> Text:

>>>

Kategorie: Zeitgeschichte
13.02.1996

Der Kibbuz auf dem Streicher-Hof



Auf einem großen Bauernhof in der Nähe von Cadolzburg lebte bis Kriegsende der NS-Gauleiter Julius Streicher. Im Herbst 1945 errichtete die amerikanische Militärregierung auf dem Landgut ein Lager für jüdische Überlebende des Holocaust.

Bis Ende 1948 wohnten und arbeiteten im Kibbuz Nili - wie die Bewohner ihr Camp nannten - bis zu 150 Menschen jüdischen Glaubens. Mit Hilfe der UN-Flüchtlingsbehörden und Zionistischen Organisationen erhielten die Shoa-Überlebenden eine landwirtschaftliche Ausbildung und sollten dann, mit diesen Fähigkeiten ausgestattet, nach Palästina emigrieren, um dort am Aufbau des Staates Israel mitzuwirken.

<<<

> Aufgabe 1:
Prüfe, ob die folgenden Aussagen mit dem Text über den Kibbuz auf dem Streicher-Hof übereinstimmen, und antworte jeweils mit Ja oder Nein samt den entscheidenden Worten des Textes als wörtlichem Zitat: (a) Die amerikanische Militärregierung errichtete das Lager im Herbst 1945. (b) Im Kibbuz Nili lebten bis zu 300 Menschen. (c) Die Bewohner sollten nach ihrer landwirtschaftlichen Ausbildung nach Palästina auswandern.
> Aufgabe 2:
Gib aus dem Text über den Kibbuz auf dem Streicher-Hof den Teil wortgetreu aus, der mit den Worten „Der Kibbuz auf“ beginnt und mit „Überlebende des Holocaust.“ schließt.
> Aufgabe 3:
Setze den Text über den Kibbuz auf dem Streicher-Hof im Anschluss an seinen letzten Satz fort.

> Gesammelte Daten:

>>>

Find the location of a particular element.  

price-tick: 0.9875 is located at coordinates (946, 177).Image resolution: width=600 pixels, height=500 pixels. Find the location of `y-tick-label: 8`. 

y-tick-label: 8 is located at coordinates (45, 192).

<<<

> Lösung 1:
(a) Ja: „Im Herbst 1945 errichtete die amerikanische Militärregierung auf dem Landgut ein Lager für jüdische Überlebende des Holocaust.“
(b) Nein: „bis zu 150 Menschen jüdischen Glaubens“
(c) Ja: „sollten dann, mit diesen Fähigkeiten ausgestattet, nach Palästina emigrieren“

> Lösung 2:
Der Kibbuz auf dem Streicher-Hof



Auf einem großen Bauernhof in der Nähe von Cadolzburg lebte bis Kriegsende der NS-Gauleiter Julius Streicher. Im Herbst 1945 errichtete die amerikanische Militärregierung auf dem Landgut ein Lager für jüdische Überlebende des Holocaust.

> Lösung 3:
Die MEDIENWERKSTATT besuchte drei dieser ehemaligen Kibbuz-Bewohner. Einer der beiden "Kibbuznik" emigrierte 1947 nach Cleveland/Ohio, die anderen beiden gelangten 1947, nach einer langen und schwierigen Reise, endlich nach Israel.
Der Film erzählt ein Stück Regionalgeschichte, das mittlerweile völlig in Vergessenheit geraten ist.